To do
- A) Using the passage on Sir Claude Corea, answer each question on its own line, marking the answers (i), (ii), (iii):
(i) In what month and year did Sir Claude Corea become President of the UN Security Council?
(ii) Which presidential contender visited Sir Claude in his apartment for consultation?
(iii) What did Lady Corea reply when a journalist asked why she wore a diamond on her nose?
- B) Please duplicate word for word the part of the passage on Sir Claude Corea that opens with the words containing "Sir Claude Corea" and closes with "he was captured.".

Sir Claude Corea became President of the UN Security Council in May 1960. On the first day of his presidency Francis Gary Power's Lockheed U-2 plane was forced down onto Soviet territory and he was captured.

The presidential race was under way at this time and the Democratic contender, Senator John F. Kennedy, visited Sir Claude in his apartment, for consultation. On 25 May 1960, closing a politically stormy month, Sir Claude told the Security Council: "We hold that, at the present time, it is a rule of international law that the air space over the territory of any country belongs to that country and cannot be violated without a breach of international law. ..." The International Civil Aviation Organization negotiated an international agreement which was signed in Chicago in 1944. The signatories, who were sovereign states, big and small, accepted in that agreement the principle of the sovereign right of each state to the air space over its territory. Among the big states which subscribed to this principle is the United States..." He pointed out that " ... secretly, there have been violations of this principle for the purpose of espionage" and that espionage has “… existed for centuries and will continue as long as human frailties continue, and will last as long as states suspect each other, fear each other and seek to dominate each other. But espionage is carried out in darkness, shunning publicity as if it were ashamed of its ugliness. We suppose it is considered necessary in the so-called civilized society of today, although the act itself is demoralizing and degrading."

== Family ==
Sir Claude married Lilie Karmini Chitty (born 1889), daughter of James Morel Chitty, Crown Counsellor and son of Christian S. Chitty of 42 Silversmith St., Kotahena and Chilaw and his French Huguenot wife, Matilda Augusta "Mitzi" Morel. Lady Corea sported a diamond nose stud and is reported famously to have responded to a journalist's query as to why she wore a diamond on her nose thus: "I prefer diamonds to sapphires". The journalist had been visiting the United Nations at the time.

Stored data
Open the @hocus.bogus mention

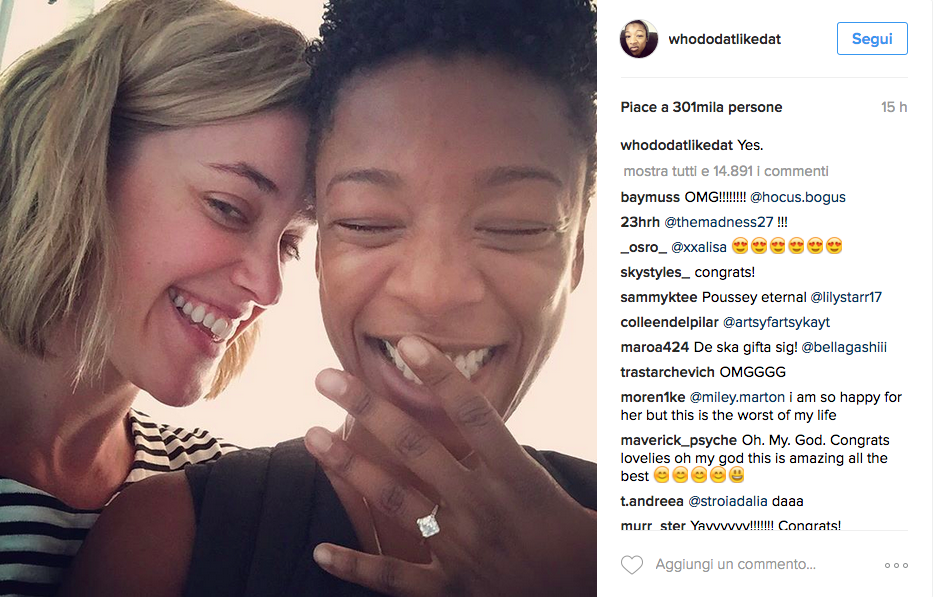point(797,197)
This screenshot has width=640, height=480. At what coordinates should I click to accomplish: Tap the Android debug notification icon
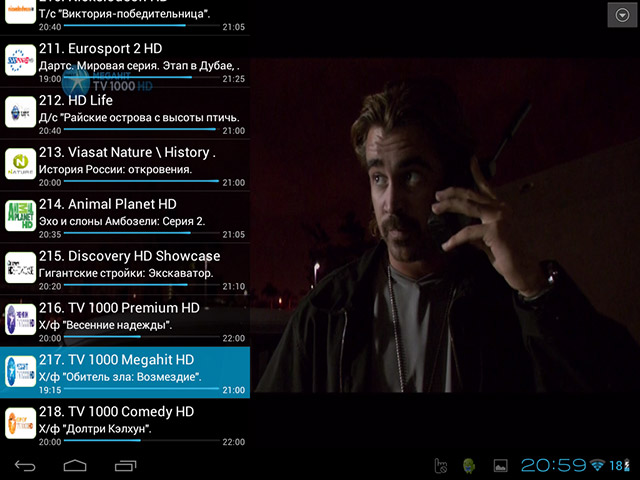[x=468, y=465]
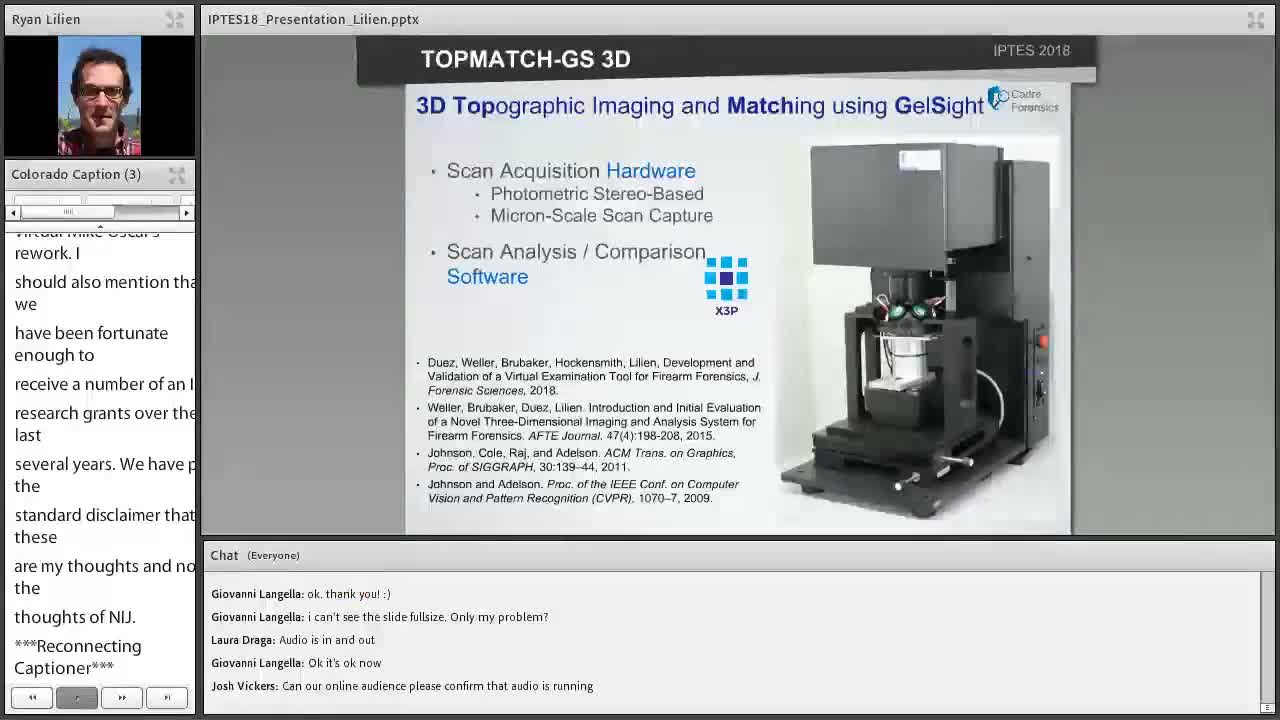The image size is (1280, 720).
Task: Click the Cadre Forensics logo on slide
Action: click(1022, 100)
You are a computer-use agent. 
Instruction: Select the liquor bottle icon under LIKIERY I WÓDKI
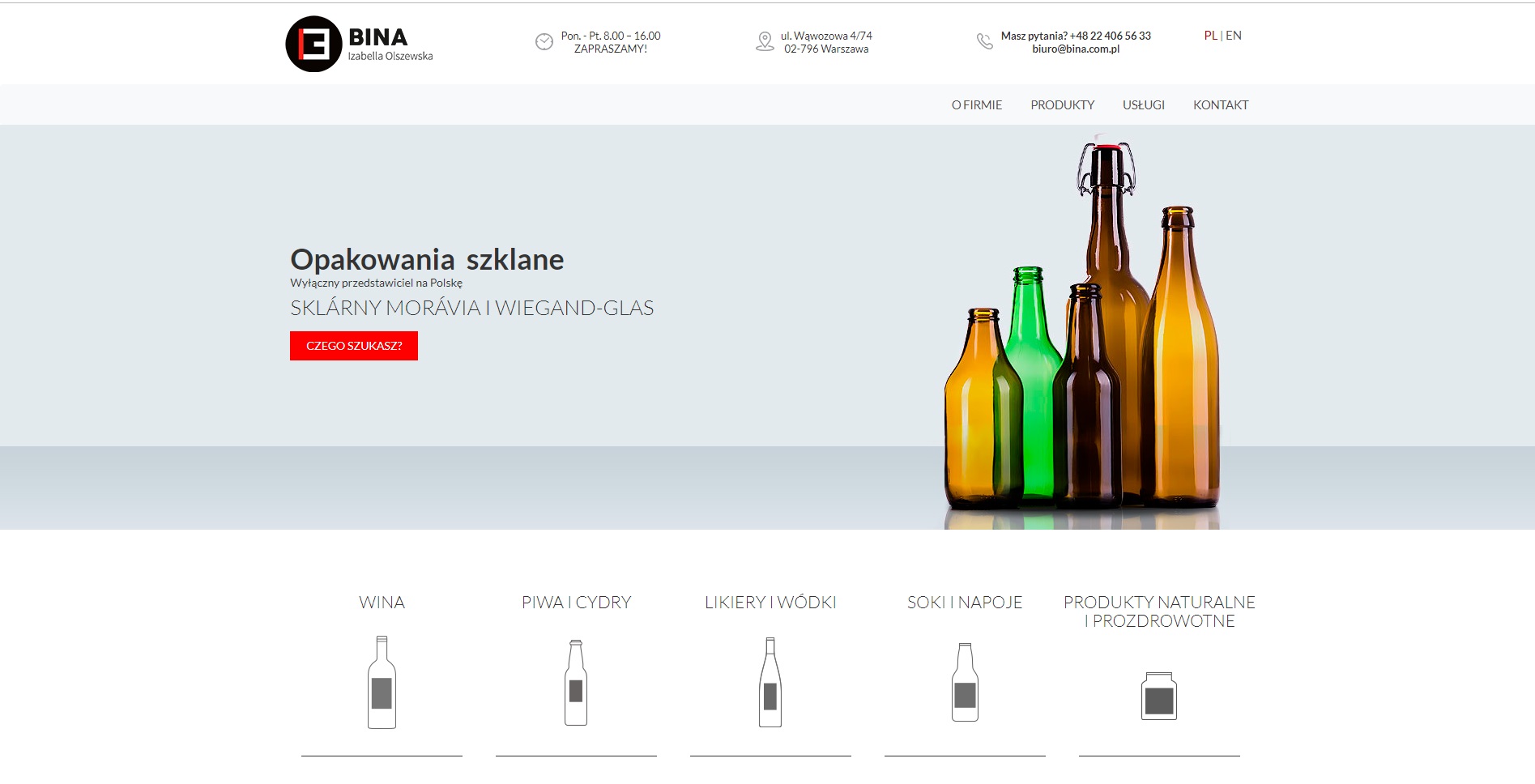click(770, 682)
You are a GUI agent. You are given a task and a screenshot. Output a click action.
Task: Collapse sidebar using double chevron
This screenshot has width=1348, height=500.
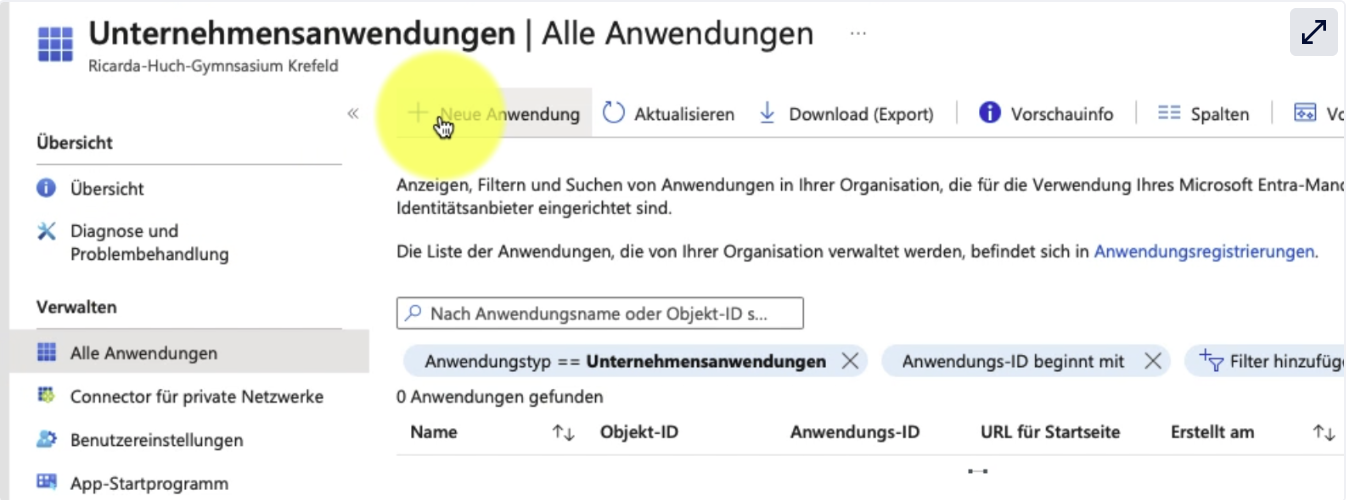[353, 113]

Results by task
- A)
(i) May 1960
(ii) Senator John F. Kennedy, the Democratic contender
(iii) "I prefer diamonds to sapphires"

- B)
Sir Claude Corea became President of the UN Security Council in May 1960. On the first day of his presidency Francis Gary Power's Lockheed U-2 plane was forced down onto Soviet territory and he was captured.